Эта дешевая продукция часто сопровождается иллюстрациями – изображением на обложке панорамщика с райком; картинками с бытовой и событийной тематикой. Книги построены как представление панорамщика на площади (зазыв к райку, смена картинок с комментированием, прощание со зрителями), а написаны они раешным стихом по подобию устных выкриков, с воспроизведением фразовых и сюжетных клише.
Такое использование «потешной панорамы» не случайно. Оно диктовалось популярностью и огромным воздействием райка на народную аудиторию.
Вот что писал об этом неизвестный автор в очерке «Панорамщик»:
А уж чего, чего нет у панорамщика в панораме? И славный город Рим, и великая София, и шествие войск за гробом государя императора Александра I Благословенного, и взятие Малахова кургана, и киевские пещеры! Есть у панорамщика и изображения сирен с хвостами, плавающих в море, есть и Еруслан Лазаревич на коне своем…
«А вот, изволите видеть, город Москва, бьет с носка, лежачих подталкивает»… Кто не знает этих присказок панорамщиков, с их удивительным тоническим сложением, с их крупною, рифмованною бессмыслицею. Жаль, что охочие люди, собирающие народные песни и их варианты, обходят сказания панорамщиков, больше, чем в песнях, и быстрее, чем в песнях, отражается в этих сказаниях современная жизнь, и отражается именно теми сторонами своими, которыми она всегда была и будет чужда и недоступна для песни. Так, например, элемент комизма и сатиры, крайне редко залегающий в наших песнях, удивительно легко и сподручно укладывается в россказни панорамщика. Россказни эти, в свою очередь, более, чем песни, поучают зрителей и слушателей, и направляют их мысль в желаемую рассказчиком сторону. Да и говорить-то рассказчик может что хочет. Хотя сущность и окраска рассказа бесконечно совершеннее и интереснее картин панорамы, тем не менее желающих посмотреть больше, чем желающих послушать. Дети и бабы так и льнут к стеклам, и пестрые угловатые рисунки, с их яркими колерами, с их удивительными перспективами и содержанием, часто противоречащим присказкам панорамщика, тянут к себе неудержимо[426].
Упомянутые выше книги, имитирующие площадные выкрики, представляют определенный интерес и для реконструкции репертуара райков.

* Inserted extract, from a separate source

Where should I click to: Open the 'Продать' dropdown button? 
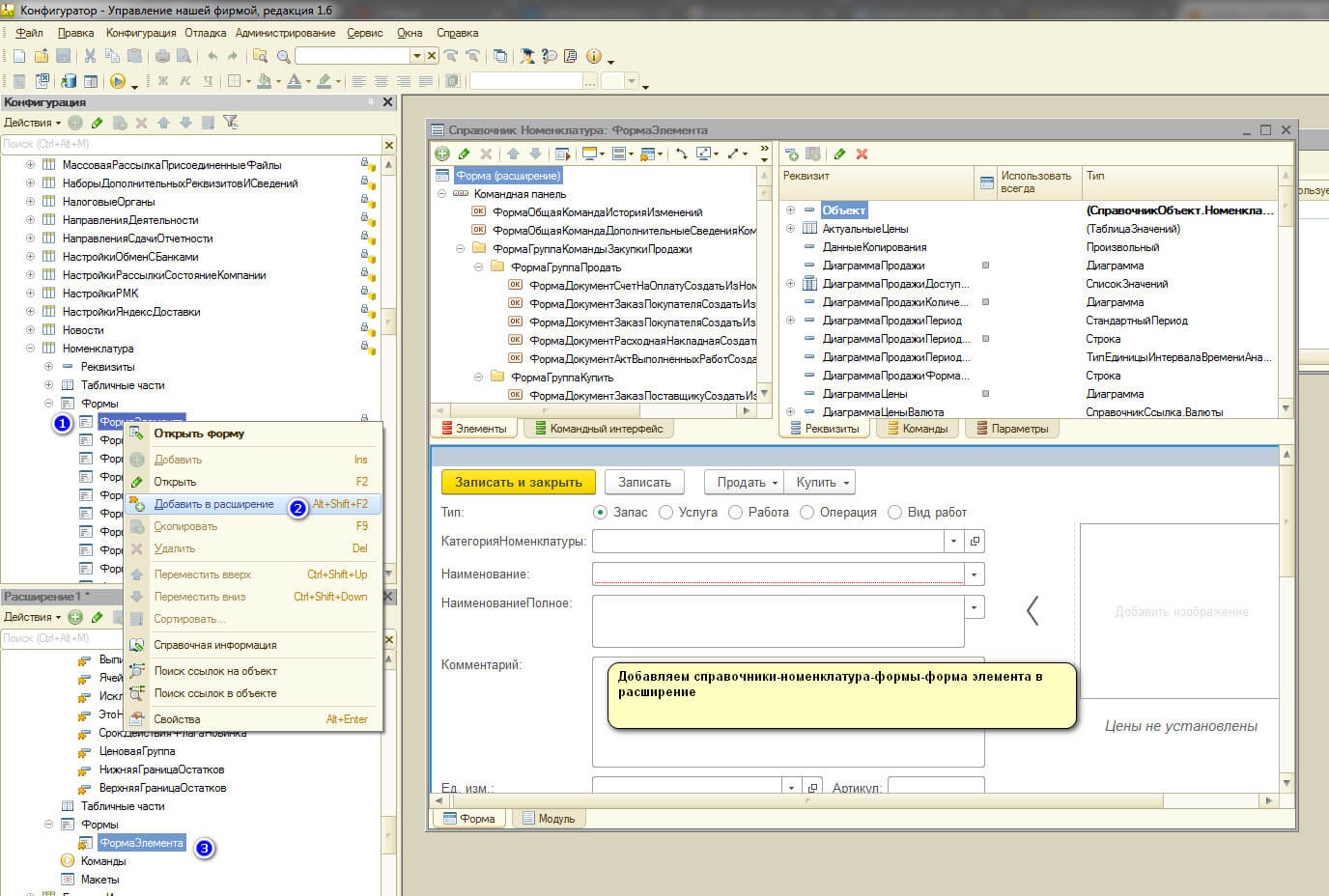point(747,482)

С середины XIX века наряду с переносной «косморамой» на площади появляются внушительные сооружения (стационарные и на колесах), а вместо двух стекол-оконцев теперь на райке три или четыре стекла. В переносном райке картинки менялись, как правило, перематыванием с одного валика на другой полосы с изображениями. В усовершенствованных «панорамах» картинки наклеивались на картон или вставлялись в раму и помещались в специальном возвышении над райком. Эти картинки опускались на шнурах и заменяли или просто загораживали одна другую. В последней четверти XIX века в райках демонстрировались не только лубки, но также живописные полотна и даже иллюстрации из книжных изданий.

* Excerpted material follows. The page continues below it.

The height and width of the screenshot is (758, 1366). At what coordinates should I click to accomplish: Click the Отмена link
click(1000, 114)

Изображение райка на петербургских увеселениях можно увидеть, например, на акварелях Василия Садовникова «Балаганы на Адмиралтейской площади» (1849) и Иосифа Шарлеманя «Масленичное гулянье на Адмиралтейском бульваре» (1850‐е), литографиях Василия Тимма «Масленица» (1851, 1858), лубках «Русский раек» (1857) и «Вид масленой недели у балаганов» (1857), картине Константина Маковского «Народное гулянье во время масленицы на Адмиралтейской площади в Петербурге» (1869), рисунках А. Афанасьева «Раешник» (1886) и В. Полякова «Масленица в Петербурге» (1895).
Если раек, хотя и в качестве стаффажа, довольно скоро попал в поле зрения художников, то в этнографической беллетристике он появляется только в 1860‐х.
Следует заметить, что непонимание и неприятие природы площадного искусства было присуще части образованного общества и писателям-народникам.
Василий Слепцов в очерке «Балаганы на святой» (1862) описывает свои впечатления от пасхального гулянья на Адмиралтейской площади и приводит своеобразную реакцию публики на балаганные представления и выступления раешников. Очерк Слепцова – единственное известное нам свидетельство о том, что на Адмиралтейской площади появлялись иногда раешники-иностранцы.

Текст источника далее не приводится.